Der Ursprung des Wallfahrtsortes geht auf den ersten Kapellenbau von 1680 zurück. Die Quellen bezeugen, dass ein gewisser Johann Panzer, Amtspfleger auf Burg Helfenberg, an einem schweren Gichtleiden litt. Von seinem Krankenlager aus blickte er oft auf seine Marienfigur und flehte um Hilfe. Eines Nachts vernahm er eine Stimme, die ihn aufforderte, auf dem Habsberg eine Kapelle zu errichten. Panzer ließ sich dorthin tragen. Er erwarb die Kuppe des Berges und ließ 1680/82 eine Kapelle errichten. Die Marienfigur wurde als Gnadenbild dorthin gebracht. Panzer erlangte nach der Überlieferung Heilung.

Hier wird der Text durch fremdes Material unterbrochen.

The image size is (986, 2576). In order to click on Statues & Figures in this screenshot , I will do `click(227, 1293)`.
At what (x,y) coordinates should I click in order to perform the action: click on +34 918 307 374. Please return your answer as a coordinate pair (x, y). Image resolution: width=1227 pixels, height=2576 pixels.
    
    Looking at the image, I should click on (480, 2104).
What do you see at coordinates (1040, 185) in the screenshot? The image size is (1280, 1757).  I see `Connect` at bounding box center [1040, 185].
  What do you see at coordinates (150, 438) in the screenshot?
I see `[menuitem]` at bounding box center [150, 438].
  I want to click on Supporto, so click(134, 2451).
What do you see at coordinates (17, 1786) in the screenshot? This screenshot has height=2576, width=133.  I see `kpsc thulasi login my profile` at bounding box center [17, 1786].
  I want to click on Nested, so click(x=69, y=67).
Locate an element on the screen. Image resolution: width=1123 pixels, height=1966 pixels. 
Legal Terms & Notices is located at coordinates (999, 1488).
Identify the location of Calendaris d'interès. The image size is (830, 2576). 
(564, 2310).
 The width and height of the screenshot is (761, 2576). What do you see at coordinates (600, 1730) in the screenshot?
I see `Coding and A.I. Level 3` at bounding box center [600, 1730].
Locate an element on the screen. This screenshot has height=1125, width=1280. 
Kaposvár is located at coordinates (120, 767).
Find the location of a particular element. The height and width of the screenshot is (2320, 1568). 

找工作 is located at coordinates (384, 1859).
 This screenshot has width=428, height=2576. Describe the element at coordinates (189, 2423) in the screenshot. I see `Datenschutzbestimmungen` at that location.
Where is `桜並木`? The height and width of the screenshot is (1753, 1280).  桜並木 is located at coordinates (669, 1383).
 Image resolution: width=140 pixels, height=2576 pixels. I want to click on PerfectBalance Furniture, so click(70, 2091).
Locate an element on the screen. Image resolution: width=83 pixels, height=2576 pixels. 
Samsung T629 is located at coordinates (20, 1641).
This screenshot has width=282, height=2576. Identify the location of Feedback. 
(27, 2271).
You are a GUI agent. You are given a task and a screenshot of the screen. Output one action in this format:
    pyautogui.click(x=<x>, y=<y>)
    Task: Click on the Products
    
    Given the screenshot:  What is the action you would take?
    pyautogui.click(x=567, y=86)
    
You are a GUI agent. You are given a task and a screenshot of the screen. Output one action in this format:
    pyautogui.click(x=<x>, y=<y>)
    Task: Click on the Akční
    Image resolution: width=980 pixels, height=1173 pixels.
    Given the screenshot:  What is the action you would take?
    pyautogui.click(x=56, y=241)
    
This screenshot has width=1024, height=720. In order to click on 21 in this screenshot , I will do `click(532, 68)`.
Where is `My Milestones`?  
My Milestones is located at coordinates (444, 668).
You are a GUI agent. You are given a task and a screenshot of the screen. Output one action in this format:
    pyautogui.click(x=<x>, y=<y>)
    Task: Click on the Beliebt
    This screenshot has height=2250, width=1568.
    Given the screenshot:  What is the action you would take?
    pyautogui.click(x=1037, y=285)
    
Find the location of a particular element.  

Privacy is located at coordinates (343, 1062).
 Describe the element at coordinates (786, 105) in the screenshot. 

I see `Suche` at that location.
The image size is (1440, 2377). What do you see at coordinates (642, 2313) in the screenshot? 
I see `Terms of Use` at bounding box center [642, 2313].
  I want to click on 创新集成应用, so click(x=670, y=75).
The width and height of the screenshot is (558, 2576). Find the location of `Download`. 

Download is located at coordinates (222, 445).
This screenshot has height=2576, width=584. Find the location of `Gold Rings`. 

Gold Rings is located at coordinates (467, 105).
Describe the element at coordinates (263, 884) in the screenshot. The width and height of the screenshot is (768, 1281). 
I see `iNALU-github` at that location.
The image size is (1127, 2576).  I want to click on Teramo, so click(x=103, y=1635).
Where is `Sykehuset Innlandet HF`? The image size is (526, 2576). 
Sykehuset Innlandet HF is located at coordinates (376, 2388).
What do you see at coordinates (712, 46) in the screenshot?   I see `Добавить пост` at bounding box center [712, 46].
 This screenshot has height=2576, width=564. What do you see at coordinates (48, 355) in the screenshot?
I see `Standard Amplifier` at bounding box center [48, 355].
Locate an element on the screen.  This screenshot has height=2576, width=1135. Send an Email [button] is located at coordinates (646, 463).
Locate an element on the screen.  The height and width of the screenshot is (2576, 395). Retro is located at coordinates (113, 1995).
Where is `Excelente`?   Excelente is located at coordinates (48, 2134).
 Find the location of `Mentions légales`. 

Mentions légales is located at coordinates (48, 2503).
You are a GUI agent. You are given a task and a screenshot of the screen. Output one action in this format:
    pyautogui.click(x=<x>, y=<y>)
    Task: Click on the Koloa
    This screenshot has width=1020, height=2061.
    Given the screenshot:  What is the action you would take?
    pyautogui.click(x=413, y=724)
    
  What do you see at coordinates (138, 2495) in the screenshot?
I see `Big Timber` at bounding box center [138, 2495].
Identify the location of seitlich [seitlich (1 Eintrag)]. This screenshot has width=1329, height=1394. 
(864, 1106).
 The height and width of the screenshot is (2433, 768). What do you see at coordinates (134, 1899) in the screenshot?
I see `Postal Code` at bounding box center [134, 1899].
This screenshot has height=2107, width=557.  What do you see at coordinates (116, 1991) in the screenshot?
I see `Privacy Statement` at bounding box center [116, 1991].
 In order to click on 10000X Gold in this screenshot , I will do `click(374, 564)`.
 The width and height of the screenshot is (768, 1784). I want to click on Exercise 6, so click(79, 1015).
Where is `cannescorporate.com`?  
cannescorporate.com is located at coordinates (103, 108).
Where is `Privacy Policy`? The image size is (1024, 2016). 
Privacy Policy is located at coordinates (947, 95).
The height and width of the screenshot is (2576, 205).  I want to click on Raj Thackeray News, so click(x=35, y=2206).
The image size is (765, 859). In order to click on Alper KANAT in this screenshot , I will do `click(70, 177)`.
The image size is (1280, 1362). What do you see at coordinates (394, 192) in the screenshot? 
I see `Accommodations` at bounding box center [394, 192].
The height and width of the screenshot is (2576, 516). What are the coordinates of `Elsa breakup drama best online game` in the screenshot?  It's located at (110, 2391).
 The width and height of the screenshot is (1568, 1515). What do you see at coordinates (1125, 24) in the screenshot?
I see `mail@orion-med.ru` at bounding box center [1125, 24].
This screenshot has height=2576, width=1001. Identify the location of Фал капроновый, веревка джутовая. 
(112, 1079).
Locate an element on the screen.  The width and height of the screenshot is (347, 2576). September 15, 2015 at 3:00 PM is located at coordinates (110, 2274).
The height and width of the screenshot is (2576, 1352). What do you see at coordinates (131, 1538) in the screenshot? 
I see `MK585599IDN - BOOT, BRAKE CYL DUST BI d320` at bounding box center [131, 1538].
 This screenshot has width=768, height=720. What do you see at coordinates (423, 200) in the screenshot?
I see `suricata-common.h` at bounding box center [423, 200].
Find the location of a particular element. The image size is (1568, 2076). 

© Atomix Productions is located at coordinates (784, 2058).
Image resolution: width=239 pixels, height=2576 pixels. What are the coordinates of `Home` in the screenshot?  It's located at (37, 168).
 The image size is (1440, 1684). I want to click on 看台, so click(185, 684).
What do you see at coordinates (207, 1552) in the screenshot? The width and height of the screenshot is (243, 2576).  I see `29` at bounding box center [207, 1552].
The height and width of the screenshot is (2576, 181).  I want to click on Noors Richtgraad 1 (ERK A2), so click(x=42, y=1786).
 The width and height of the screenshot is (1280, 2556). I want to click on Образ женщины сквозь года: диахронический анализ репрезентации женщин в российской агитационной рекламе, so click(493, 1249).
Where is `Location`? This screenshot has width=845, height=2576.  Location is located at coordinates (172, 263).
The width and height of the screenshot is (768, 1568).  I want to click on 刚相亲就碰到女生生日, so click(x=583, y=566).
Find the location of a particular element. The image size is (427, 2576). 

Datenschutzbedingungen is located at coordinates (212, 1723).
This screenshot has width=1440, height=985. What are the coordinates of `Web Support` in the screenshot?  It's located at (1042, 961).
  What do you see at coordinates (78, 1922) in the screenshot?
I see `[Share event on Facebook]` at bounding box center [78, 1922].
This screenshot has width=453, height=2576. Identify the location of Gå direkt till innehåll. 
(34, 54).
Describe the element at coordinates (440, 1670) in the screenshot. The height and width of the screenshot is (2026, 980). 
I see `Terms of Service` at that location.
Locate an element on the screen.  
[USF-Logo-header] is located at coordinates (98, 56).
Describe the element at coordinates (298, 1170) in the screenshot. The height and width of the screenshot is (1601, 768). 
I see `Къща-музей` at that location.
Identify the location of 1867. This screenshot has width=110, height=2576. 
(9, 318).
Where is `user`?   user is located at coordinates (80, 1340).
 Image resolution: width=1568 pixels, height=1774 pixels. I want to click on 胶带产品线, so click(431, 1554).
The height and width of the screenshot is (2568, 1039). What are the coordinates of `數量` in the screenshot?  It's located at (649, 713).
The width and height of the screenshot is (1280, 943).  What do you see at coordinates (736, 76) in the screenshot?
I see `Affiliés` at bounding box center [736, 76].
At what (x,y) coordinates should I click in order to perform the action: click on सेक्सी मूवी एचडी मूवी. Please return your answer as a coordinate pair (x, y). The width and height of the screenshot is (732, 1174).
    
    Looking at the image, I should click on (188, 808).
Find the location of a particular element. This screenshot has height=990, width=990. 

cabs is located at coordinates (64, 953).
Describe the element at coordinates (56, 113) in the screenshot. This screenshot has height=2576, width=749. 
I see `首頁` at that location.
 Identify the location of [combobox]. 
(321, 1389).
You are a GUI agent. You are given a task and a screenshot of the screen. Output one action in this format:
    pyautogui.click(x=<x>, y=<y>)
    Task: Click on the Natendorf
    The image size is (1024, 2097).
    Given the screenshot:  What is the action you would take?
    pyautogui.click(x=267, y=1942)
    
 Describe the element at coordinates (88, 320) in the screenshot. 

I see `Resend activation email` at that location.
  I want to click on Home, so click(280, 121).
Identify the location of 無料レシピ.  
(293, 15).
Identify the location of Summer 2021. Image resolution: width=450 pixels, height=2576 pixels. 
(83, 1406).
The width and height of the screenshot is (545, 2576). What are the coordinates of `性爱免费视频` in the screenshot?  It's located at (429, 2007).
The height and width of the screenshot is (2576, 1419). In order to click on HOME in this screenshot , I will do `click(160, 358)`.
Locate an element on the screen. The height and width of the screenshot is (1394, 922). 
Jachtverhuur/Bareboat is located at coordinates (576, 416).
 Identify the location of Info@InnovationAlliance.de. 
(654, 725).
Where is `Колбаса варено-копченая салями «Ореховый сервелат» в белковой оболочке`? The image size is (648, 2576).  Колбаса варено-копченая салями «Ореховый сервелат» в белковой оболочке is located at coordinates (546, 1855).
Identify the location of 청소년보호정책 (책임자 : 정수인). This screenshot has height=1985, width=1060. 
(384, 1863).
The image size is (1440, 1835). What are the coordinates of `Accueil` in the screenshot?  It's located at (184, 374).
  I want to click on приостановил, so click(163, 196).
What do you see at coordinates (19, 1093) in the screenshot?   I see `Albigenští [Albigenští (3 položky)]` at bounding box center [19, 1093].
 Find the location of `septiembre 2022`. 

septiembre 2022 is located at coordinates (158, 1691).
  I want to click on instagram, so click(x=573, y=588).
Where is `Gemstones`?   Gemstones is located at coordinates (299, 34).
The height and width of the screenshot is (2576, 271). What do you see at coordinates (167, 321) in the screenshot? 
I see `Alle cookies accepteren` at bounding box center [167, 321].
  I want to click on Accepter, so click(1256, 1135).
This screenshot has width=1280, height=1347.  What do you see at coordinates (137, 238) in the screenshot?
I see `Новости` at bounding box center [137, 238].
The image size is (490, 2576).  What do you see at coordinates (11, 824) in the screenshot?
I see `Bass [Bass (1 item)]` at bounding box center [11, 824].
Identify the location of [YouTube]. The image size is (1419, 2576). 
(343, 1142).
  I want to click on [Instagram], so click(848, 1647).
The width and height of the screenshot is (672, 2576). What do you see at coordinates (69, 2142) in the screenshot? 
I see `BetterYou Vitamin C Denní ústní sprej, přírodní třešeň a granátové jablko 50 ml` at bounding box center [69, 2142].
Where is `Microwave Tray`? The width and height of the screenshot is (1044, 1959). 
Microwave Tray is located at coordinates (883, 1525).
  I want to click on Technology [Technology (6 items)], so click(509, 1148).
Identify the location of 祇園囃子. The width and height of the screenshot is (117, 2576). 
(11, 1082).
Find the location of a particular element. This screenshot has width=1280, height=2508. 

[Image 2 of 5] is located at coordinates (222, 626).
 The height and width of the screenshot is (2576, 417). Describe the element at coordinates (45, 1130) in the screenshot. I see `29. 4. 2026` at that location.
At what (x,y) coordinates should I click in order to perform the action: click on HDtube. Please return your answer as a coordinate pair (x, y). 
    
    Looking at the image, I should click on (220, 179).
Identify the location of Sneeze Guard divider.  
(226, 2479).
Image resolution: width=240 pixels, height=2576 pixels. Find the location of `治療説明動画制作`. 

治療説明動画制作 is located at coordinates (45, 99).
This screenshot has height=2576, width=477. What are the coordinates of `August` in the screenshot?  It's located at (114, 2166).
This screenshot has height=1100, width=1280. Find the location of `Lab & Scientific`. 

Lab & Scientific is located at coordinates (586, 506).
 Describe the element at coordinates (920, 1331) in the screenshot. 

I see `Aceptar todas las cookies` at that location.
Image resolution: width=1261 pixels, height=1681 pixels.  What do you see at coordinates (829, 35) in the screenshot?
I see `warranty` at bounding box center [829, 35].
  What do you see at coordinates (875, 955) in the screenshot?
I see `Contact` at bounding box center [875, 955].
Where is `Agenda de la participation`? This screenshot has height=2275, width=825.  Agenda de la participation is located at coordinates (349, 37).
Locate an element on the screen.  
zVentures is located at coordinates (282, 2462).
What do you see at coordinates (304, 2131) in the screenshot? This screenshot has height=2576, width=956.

Nach mehreren Heilungswundern entstand 1730 an gleicher Stelle eine größere Kapelle. Die Kirche wurde 1760 im Stil des Rokoko erbaut. 1961 wurde ein Wallfahrts- und Jugendheim gebaut. 1976/77 erfolgte der Neubau des Jugendhauses, das dann nach erneutem Um- und Neubau im Jahr 2002 komfortabel und modern neu erstand. Die ebenfalls neu errichtete Gaststätte bewirtet nicht nur das Jugendhaus, sondern auch alle Pilger und Gäste auf dem Habsberg.

Das TV-Magazin „Immer wieder sonntags“ der Katholischen und Evangelischen Kirche in Bayern zeigt am gleichen Tag einen Beitrag über den oberpfälzischen Wallfahrtsort. Anlässlich des 325-jährigen Bestehens der Wallfahrt zu „Maria, Heil der Kranken“ werden die Kirche, das Gnadenbild und das Turmmuseum vorgestellt. Ferner erklärt der Wallfahrtsrektor Peter Wenzel, warum die Pilgerstätte bis heute so zahlreich frequentiert wird.